NEW YORK/BRUSSELS, MARCH, 16 2020—As the number of people with the new coronavirus disease, COVID-19, continues to rise rapidly across Europe—now the epicentre of the pandemic—the international medical humanitarian organization Doctors Without Borders/Médecins Sans Frontières (MSF) is urging European member states to demonstrate solidarity beyond their national borders. Essential medical supplies, including personal protective equipment like face masks to protect healthcare staff, must be urgently channelled to where they are most needed at the moment.
In Italy, where MSF began working in four hospitals in the country’s epicentre last week, shortages of personal protective equipment are increasingly common, leaving healthcare workers on the frontline vulnerable to the virus. Protective equipment shortages are fuelling the epidemic and hampering the ability to save lives. Nearly 1,700 healthcare workers—or 8 percent—of the total COVID-19 cases in Italy have been infected while caring for the rising number of severely ill patients who require long-term hospitalization and specialized intensive care.
“Even in high-level European hospitals we see health workers are overwhelmed, coping with up to 80 ambulances per day, with dramatic shortages of protective equipment that puts them at great risk,” said Dr. Claudia Lodesani, president of MSF in Italy and lead of the MSF COVID-19 response in the country. “Some doctors are forced to wear the same face mask for 12 hours. Every day we are receiving new calls for help, for more staff, for more supplies. Without an influx of urgently needed protective equipment, more and more healthcare workers will fall ill, reducing the availability of care for patients, generating new clusters of cases, and dangerously weakening the fight against the disease.”
At this moment of crisis, no country can cope or produce the supplies they need alone. European member states need to urgently implement the solidarity mechanisms put in place by the European Union. Resources must be shared to fight the pandemic where it is currently raging.

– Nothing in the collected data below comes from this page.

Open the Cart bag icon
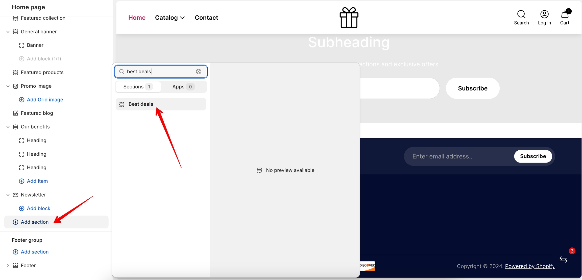Screen dimensions: 582x280 [565, 14]
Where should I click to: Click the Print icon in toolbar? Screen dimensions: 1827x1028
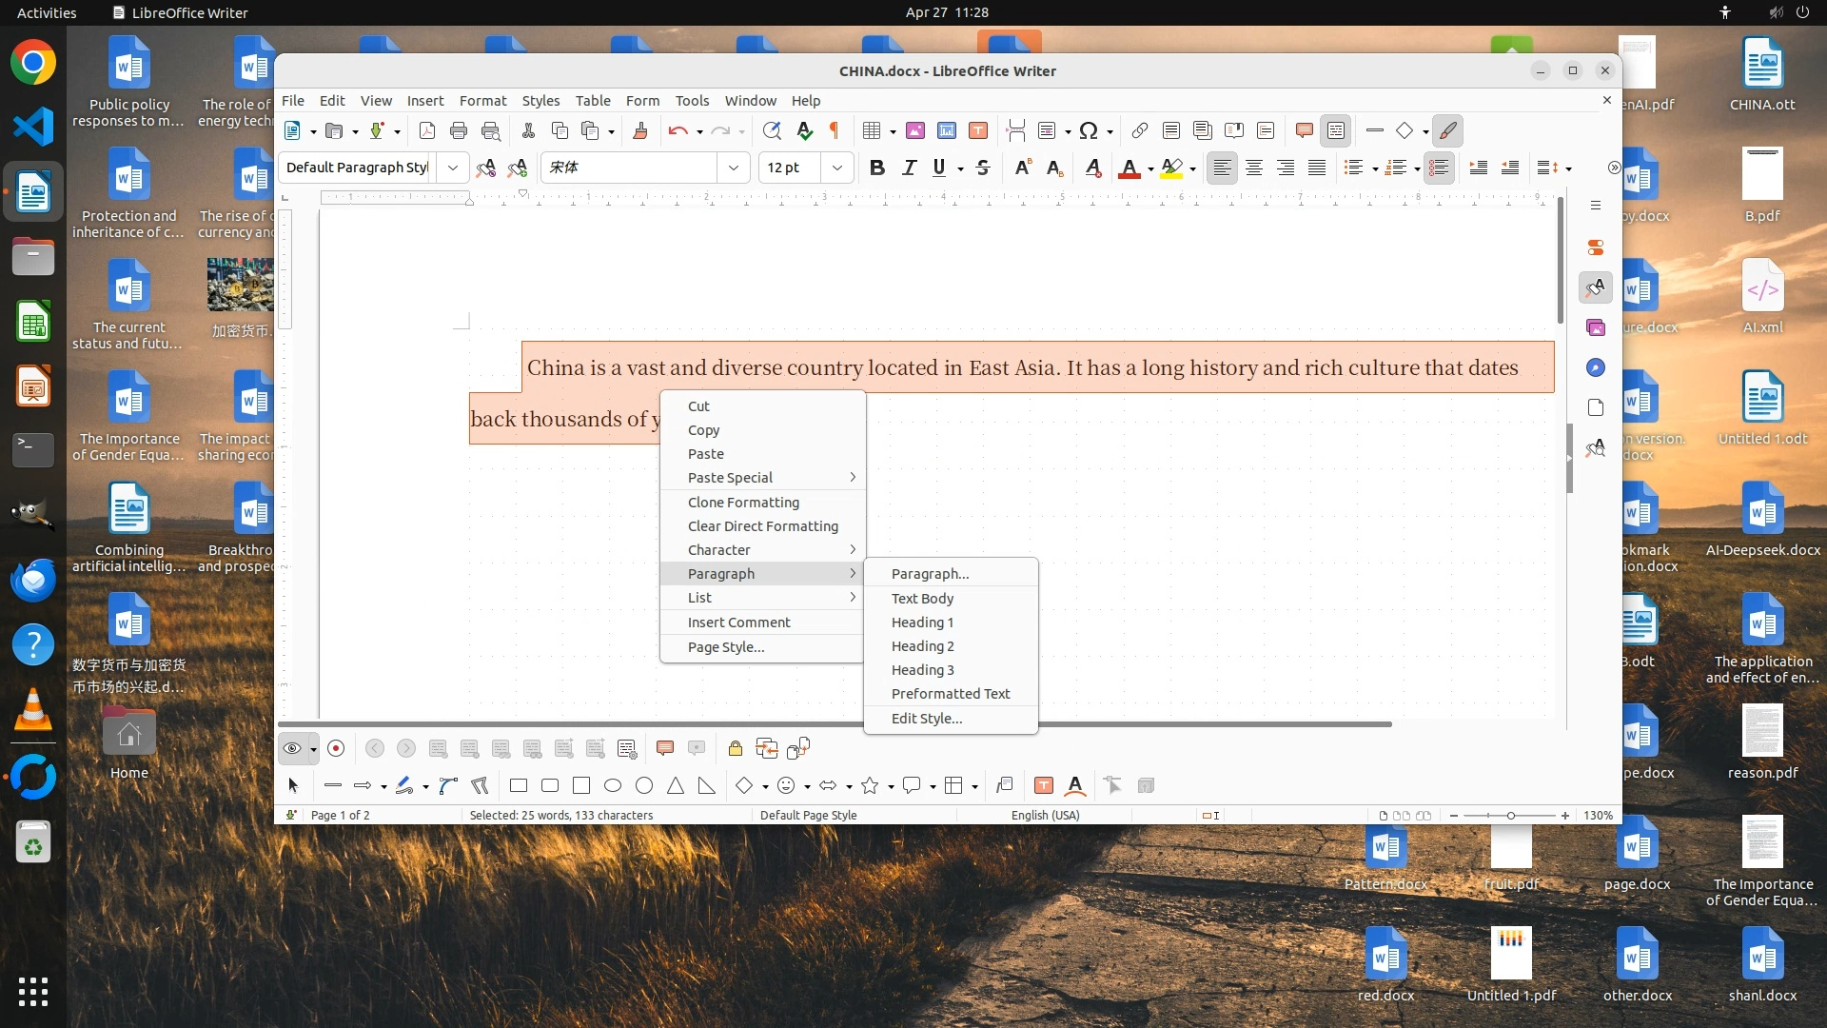459,131
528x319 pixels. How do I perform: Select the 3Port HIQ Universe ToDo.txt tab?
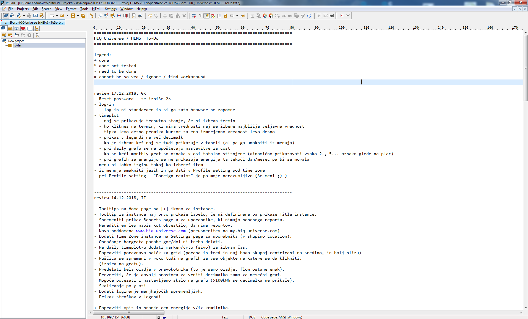pos(34,23)
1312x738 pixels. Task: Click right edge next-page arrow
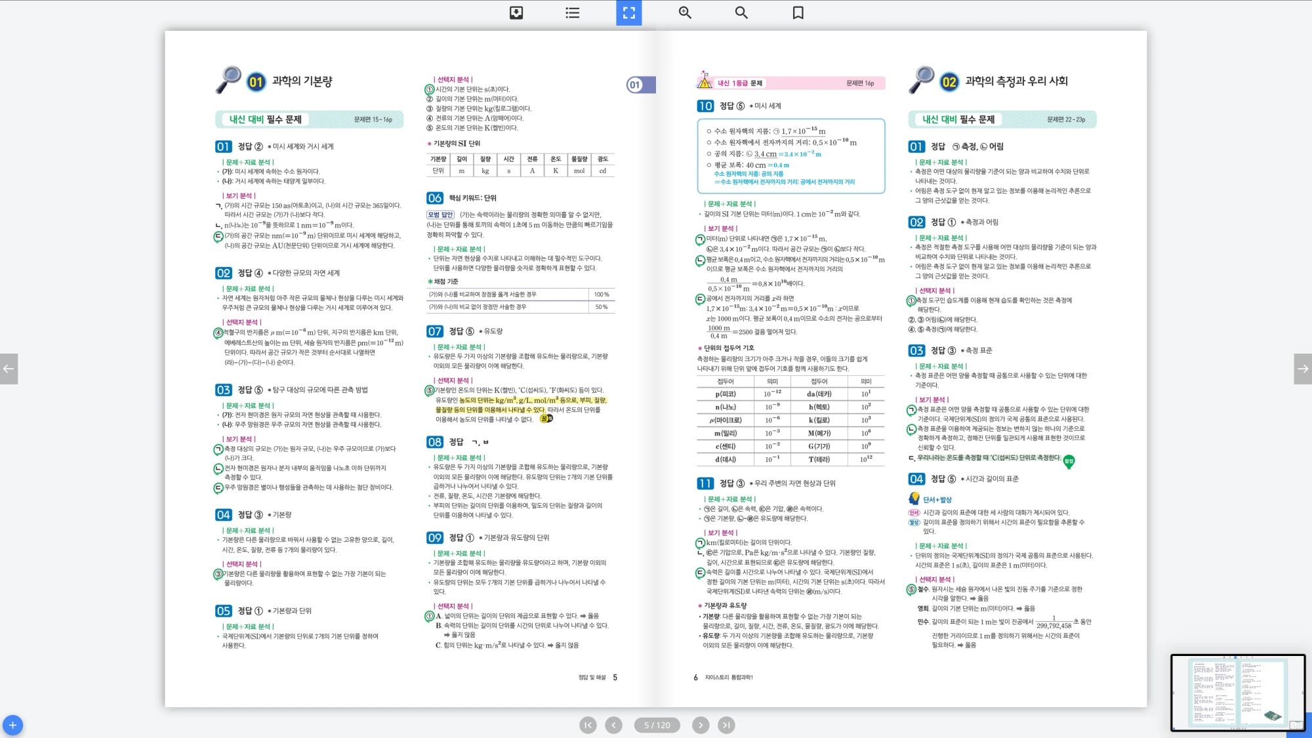coord(1303,369)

“Today it is Italy that urgently needs supplies of medical equipment to protect healthcare workers, but in a few weeks, it may also be the case elsewhere,” said Brice de le Vingne, head of the MSF COVID-19 task force in Brussels. “Along with increased production, European governments must ensure that supplies can then be shipped easily to the virus hotspots. Meanwhile, threats to close borders risk harming the flow of resources and staff to the most affected areas.”
MSF urges that cooperation should be fostered between states to avoid the stockpiling of supplies. Instead, assistance should be offered across borders to protect healthcare workers who are our collective first line of response against the virus.
“This virus respects no borders and solidarity, too, must be extended beyond them,” de le Vingne said. “COVID-19 continues to spread, and every country will face the same challenge unless the epicentre of the pandemic is tackled with a strong common effort.”
In addition to reinforcing hospitals and individual patient care, it is paramount to boost the standard public health measures that have proved effective in bringing other infectious disease outbreaks under control. This includes proactive case finding and contact tracing, testing, isolation of patients, isolation of high-risk contacts, mobilization of the general public to prevent onward transmission, and a strict triage of mild and severe patients in hospitals. As individuals, members of the public should strictly follow the key hygiene measures and social distancing to help flatten the curve of the epidemic, avoid overwhelming hospitals, and preserve access to healthcare for those most in need.
All of this is critical to get the epidemic under control and minimize the number of deaths, both of COVID-19 patients but also all other injured and sick patients requiring healthcare.